A group of ancient humans with shades of Neanderthal in their physical appearance may have forsaken their home of 300 years following the death of a young member of their clan. As researchers piece together the events surrounding this prehistoric tragedy, it’s beginning to look as though a social taboo may have kept people away from the site for thousands of years.
Over the Christmas holidays of 1998, archaeologists in Portugal made a seismic discovery that transformed our understanding of our own prehistory. The skeleton of a child that looked a little bit Neanderthal, a little bit modern human, was unearthed at the Abrigo do Lagar Velho site, thus confirming that our ancient ancestors had interbred with other extinct hominid lineages.
Using ultra-precise dating methods, researchers have now narrowed down the age of the skeleton and other animal bones found within the grave, thus enabling a reconstruction of the events surrounding the child’s death and burial. Previous estimates had suggested that the so-called Lapedo Child had lived and died a little under 30,000 years ago, and the results of the new study confirm that the death occurred between 27,800 and 28,500 years ago – more than 10 millennia after Neanderthals became extinct.
“This child belonged to a population which itself descended from events of extensive admixture at the time of contact between Neanderthals and modern humans in Iberia, many millennia before the time the child was alive,” said Professor João Zilhão from the University of Lisbon, who was part of the team that made the original discovery over a quarter of a century ago. “For diagnostic Neanderthal features to have persisted for so long, after thousands of years in this population, it had to be the case that admixture between both groups had been extensive – ie the rule and not the exception,” he told IFLScience.

Fragments of bone from the Lapedo Child’s right arm.
Image credit: Cidália Duarte
The Lapedo Child therefore provided the smoking gun that proved that modern humans and Neanderthals mated consistently, thus transforming our appearance and other attributes forever. Subsequent discoveries in Romania and the Czech Republic later confirmed that all humans living during this same period displayed a mosaic of Neanderthal and Homo sapiens traits, and all non-African populations alive today continue to carry 2 to 4 percent Neanderthal DNA.
To learn more about the Lapedo Child, study author Dr Bethan Linscott used a technique called hydroxyproline dating in order to avoid contaminants in the bones and attain a reliable age. “This is now the gold standard in terms of radiocarbon dating, particularly for samples that are reaching the limit of the radiocarbon method, around 50,000 years,” she told IFLScience.
“If you have a tiny bit of contamination at that age, it’s going to skew things off by several thousand years,” she said.
Perhaps the death event resulted in the site becoming taboo and a social rule to avoid it was put in place until the memory of the event faded away.
Professor João Zilhão
The new findings confirm that the burial was the final act of the site’s initial period of occupation as a butchering camp.

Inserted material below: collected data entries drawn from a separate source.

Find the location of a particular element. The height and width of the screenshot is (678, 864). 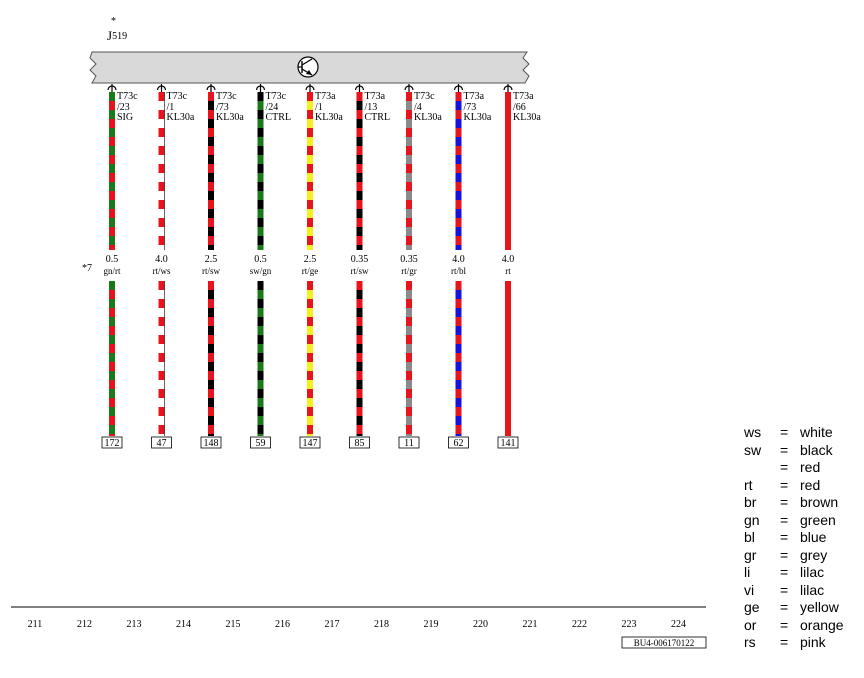

wire-color-code: sw/gn is located at coordinates (261, 271).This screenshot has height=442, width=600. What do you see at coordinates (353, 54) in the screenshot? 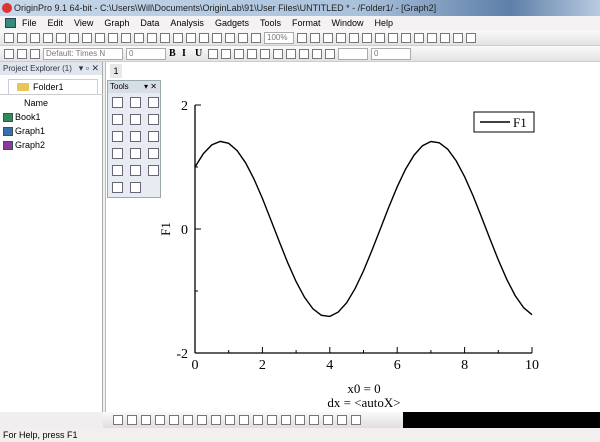
I see `line-style-combo` at bounding box center [353, 54].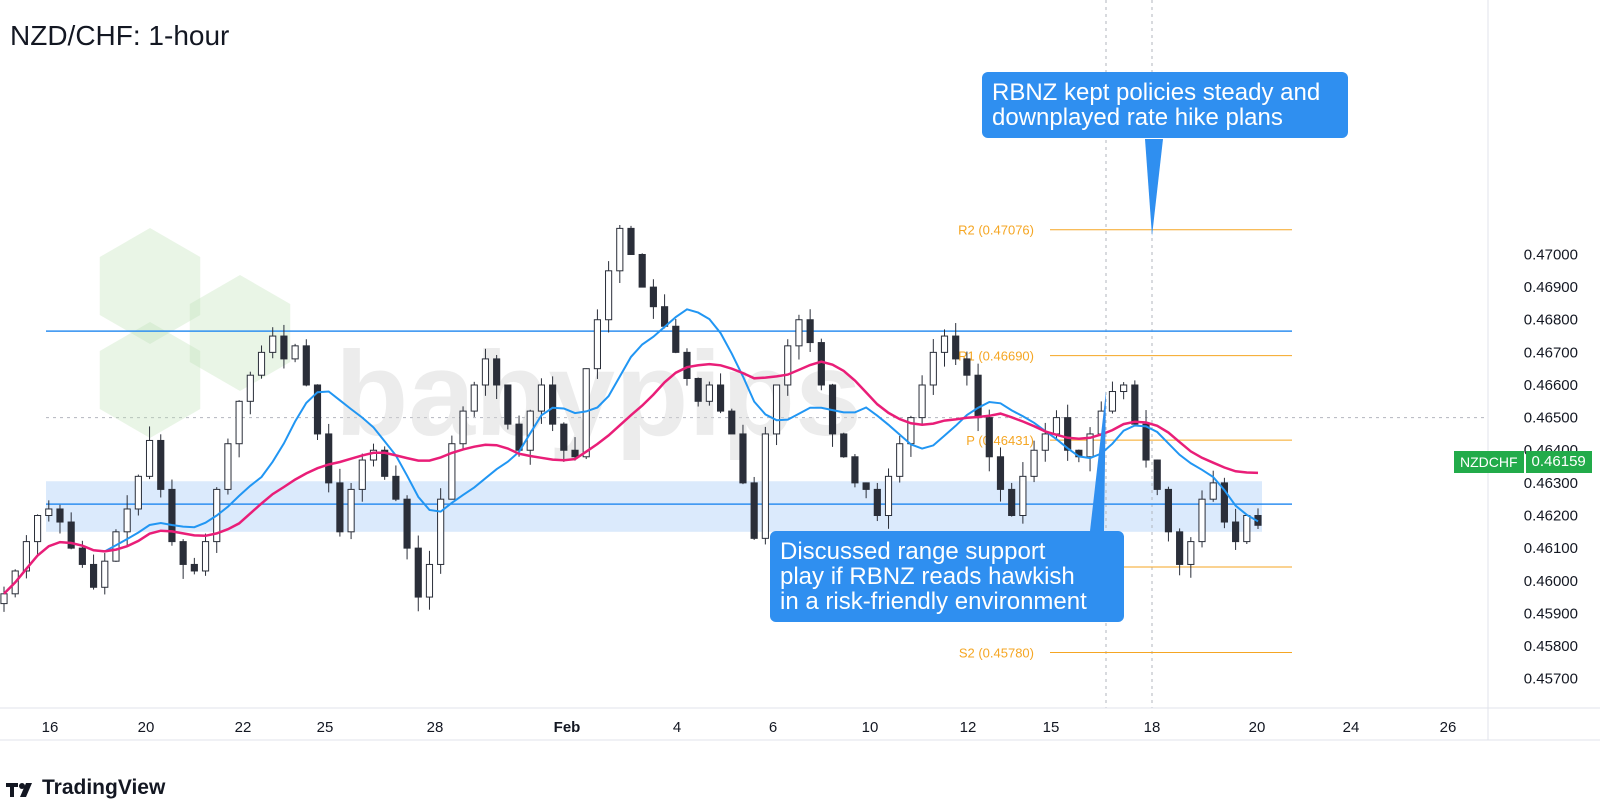 The height and width of the screenshot is (804, 1600). Describe the element at coordinates (1352, 728) in the screenshot. I see `time-tick-label: 24` at that location.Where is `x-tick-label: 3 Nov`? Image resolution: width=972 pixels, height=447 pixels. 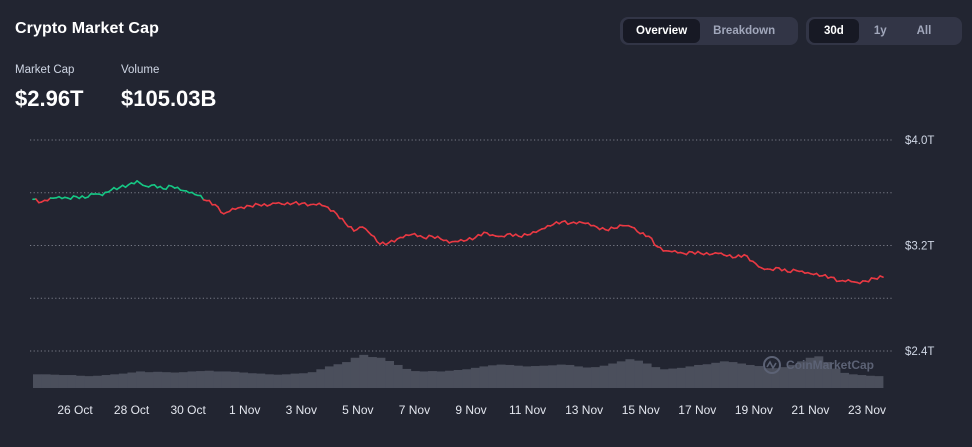
x-tick-label: 3 Nov is located at coordinates (302, 410).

For around 300 years, a group of prehistoric humans processed game carcasses at the western end of the shelter, yet abandoned it after interring the child at the opposite end of the site.
It would be more than 2,000 years before the location was re-visited by humans.
“It is tempting to speculate that it was the death of the child and the emplacement of the burial at the site that led to its abandonment,” said Zilhão. “Perhaps the death event resulted in the site becoming taboo and a social rule to avoid it was put in place until the memory of the event faded away.”
Furthermore, the presence of red deer pelvic bones within the burial had previously led to the suspicion that meat may have been inserted into the grave as a kind of offering, yet the study’s results show that these bones are in fact considerably older than the child’s skeleton. According to the authors, it now seems more likely that these deer bones were used “as wedges to help with the positioning of the body in the burial pit”.

The Lapedo Child’s burial.
Image credit: (A) J.Z. and (B) G. Casella
In contrast, a rabbit skeleton found within the grave turned out to be the same age as the Lapedo Child. Stained with the same red ocher that once covered the youngster’s burial shroud, the rodent does appear to have been included as a burial offering.
“So in terms of the grave, we can now say that the sequence of events was that they opened the pit, the shrouded body of the child was laid down and probably accommodated using bones lying around,” said Zilhão. “The rabbit was put on top of the shroud, and then the whole thing was covered with sediment and remained so until Christmas of 1998.”
The study has been published in the journal Science Advances.